[-] singron@lemmy.world 4 points 6 months ago

There are complicated parts of accounting, but basic expense tracking is simple and businesses would do it even if it didn't affect their tax treatment.

If businesses couldn't write off expenses, it would be nearly equivalent to treating the corporate income tax as a universal sales tax. This would be incredibly damaging to small businesses and benefit behemoth vertically integrated companies, which is probably the exact opposite of what you want.

If you get rid of expenses, you need to get rid of corporate income tax and either replace it with VAT or combine it with increases to personal income tax like taxing capital gains as ordinary income.

[-] singron@lemmy.world 13 points 11 months ago

On Linux, you run windows programs through wine, which is an additional layer that can theoretically slow down the program.

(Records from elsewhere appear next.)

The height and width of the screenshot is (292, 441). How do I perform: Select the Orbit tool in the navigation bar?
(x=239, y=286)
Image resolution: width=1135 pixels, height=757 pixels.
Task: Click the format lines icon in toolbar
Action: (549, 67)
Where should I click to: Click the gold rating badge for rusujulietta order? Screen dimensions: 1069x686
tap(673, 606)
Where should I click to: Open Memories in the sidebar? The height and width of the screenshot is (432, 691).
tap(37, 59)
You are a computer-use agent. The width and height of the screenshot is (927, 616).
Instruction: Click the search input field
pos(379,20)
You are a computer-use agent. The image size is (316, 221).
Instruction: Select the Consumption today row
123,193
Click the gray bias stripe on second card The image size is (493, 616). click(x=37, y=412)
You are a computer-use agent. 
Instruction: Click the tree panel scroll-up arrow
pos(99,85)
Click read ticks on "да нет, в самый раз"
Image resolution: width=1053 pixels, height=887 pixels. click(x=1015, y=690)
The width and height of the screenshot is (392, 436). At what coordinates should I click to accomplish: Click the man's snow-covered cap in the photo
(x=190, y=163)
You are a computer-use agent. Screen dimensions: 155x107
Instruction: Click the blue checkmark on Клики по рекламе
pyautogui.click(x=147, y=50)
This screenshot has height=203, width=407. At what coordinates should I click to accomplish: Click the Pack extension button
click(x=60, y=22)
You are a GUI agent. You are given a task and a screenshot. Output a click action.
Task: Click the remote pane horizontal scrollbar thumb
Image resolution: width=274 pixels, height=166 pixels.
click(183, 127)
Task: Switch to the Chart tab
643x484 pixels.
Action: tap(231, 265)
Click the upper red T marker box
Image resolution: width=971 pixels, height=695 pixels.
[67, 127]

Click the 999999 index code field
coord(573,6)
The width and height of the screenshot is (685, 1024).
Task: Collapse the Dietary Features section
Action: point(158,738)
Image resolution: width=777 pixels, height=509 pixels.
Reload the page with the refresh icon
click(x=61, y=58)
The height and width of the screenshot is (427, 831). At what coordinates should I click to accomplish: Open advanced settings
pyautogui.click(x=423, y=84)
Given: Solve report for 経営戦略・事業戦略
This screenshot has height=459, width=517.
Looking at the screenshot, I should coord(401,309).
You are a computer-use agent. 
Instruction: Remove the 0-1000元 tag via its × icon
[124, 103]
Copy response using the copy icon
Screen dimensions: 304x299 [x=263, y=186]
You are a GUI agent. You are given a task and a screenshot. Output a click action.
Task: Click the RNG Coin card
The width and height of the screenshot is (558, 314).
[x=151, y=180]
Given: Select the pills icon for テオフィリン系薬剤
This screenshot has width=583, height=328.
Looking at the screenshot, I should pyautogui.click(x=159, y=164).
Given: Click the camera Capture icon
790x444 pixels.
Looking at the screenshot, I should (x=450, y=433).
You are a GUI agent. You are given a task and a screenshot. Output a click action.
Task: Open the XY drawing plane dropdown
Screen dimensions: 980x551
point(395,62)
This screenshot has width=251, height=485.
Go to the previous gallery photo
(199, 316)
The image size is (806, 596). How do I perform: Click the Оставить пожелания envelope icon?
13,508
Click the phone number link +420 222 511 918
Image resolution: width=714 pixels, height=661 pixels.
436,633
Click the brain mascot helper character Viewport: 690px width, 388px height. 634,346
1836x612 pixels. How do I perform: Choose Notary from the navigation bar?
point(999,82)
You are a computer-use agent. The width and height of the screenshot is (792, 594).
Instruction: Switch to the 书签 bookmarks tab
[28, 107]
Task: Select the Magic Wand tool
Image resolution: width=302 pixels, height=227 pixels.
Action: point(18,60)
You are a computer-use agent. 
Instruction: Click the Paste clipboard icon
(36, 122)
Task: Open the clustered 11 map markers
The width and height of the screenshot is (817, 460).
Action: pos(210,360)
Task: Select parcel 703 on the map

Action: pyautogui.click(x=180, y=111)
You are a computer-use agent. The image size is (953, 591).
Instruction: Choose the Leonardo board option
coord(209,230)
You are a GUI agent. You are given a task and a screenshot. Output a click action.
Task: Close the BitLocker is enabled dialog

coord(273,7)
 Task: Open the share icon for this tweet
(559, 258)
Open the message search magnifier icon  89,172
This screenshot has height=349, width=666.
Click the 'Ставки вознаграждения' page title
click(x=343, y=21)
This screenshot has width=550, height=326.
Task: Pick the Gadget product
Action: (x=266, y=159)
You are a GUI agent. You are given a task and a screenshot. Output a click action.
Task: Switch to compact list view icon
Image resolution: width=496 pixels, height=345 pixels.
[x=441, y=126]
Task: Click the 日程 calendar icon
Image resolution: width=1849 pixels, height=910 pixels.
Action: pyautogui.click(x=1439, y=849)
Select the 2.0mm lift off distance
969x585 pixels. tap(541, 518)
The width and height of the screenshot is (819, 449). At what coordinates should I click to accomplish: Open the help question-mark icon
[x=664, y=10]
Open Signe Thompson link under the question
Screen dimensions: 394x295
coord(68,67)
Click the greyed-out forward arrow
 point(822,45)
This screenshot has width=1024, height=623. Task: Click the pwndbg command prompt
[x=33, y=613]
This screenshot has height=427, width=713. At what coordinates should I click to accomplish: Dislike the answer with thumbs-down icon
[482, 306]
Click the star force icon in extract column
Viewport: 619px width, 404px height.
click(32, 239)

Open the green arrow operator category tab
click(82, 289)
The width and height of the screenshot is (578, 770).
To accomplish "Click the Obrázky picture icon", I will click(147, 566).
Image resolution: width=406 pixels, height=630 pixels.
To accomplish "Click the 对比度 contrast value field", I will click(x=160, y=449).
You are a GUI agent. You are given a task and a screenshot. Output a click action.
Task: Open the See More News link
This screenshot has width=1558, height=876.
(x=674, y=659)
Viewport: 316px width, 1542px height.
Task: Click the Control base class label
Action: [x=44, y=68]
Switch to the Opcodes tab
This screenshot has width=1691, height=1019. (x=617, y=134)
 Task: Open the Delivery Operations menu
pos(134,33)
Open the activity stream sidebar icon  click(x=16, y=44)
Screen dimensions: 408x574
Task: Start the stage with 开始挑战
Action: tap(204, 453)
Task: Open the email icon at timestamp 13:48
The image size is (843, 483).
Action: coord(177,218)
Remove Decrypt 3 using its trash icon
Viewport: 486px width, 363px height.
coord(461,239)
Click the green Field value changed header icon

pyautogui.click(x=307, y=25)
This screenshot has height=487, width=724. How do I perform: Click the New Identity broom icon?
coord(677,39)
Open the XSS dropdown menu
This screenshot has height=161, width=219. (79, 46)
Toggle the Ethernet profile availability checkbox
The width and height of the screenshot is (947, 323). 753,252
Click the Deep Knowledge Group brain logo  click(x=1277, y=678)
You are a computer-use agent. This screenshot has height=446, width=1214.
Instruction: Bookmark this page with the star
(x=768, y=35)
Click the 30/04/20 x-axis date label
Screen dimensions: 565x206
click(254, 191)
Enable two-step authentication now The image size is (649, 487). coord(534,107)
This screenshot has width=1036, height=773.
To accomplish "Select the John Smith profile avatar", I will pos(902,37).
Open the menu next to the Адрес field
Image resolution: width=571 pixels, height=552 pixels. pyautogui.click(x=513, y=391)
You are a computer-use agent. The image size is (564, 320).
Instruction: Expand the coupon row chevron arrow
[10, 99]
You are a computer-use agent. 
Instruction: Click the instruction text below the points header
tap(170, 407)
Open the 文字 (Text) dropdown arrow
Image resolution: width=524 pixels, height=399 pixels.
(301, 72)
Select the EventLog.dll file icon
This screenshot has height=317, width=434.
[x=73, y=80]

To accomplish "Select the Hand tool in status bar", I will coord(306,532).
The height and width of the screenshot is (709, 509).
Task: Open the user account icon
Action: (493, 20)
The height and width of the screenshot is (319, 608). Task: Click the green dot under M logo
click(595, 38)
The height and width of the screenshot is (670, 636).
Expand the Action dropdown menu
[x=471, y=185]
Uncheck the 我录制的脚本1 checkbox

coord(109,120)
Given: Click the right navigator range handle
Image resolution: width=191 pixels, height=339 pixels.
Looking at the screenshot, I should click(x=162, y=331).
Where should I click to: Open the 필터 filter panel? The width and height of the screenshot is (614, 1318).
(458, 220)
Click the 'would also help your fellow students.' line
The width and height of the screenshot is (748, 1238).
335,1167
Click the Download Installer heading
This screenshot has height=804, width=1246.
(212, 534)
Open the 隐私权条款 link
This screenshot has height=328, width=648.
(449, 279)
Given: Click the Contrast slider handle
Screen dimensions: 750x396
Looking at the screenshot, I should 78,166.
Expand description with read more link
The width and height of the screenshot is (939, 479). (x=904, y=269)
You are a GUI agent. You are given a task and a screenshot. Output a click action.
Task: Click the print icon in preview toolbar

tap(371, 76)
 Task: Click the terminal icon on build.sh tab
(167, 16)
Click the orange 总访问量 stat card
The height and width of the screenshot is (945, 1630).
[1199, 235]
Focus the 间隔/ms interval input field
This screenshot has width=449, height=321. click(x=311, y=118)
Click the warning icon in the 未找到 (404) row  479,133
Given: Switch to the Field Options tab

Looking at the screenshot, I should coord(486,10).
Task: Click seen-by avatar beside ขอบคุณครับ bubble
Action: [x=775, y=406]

Also, windows supports certain constructs like io completion ports or WaitForMultipleObjects that historically haven't been emulated efficiently on Linux since it lacked comparable primitives, although those specific ones have been greatly improved in recent years with io_uring and FUTEX_WAIT_MULTIPLE.

There have been similar issues with direct3D since wine used to have to emulate it in OpenGL, but with vkd3d, wine has more opportunities to efficiently implement the d3d apis.

Basically wine being slower was the norm until quite recently.

[-] singron@lemmy.world 2 points 11 months ago

It's funny you mention that since YouTube led the web in dropping support for IE 6: https://blog.chriszacharias.com/a-conspiracy-to-kill-ie6

That kind of thing isn't quite in their DNA anymore, but you never know.

[-] singron@lemmy.world 32 points 11 months ago

The blacklisting is interesting, but a 1% default rate doesn't seem particularly high. E.g. the US default rate has possiblity never been that low (graph only goes back to 1991): https://fred.stlouisfed.org/series/DRSFRMACBS

[-] singron@lemmy.world 9 points 1 year ago

Economists think that directly tying wages or prices to inflation can cause inflationary spirals. CPI is based on prices, and raising wages will eventually raise prices and CPI, so if you raise wages based on CPI, it can enter a positive feedback loop.

It might be ok if the feedback is slow enough or if the minimum wage influences a macroeconomically insignificant proportion of wages.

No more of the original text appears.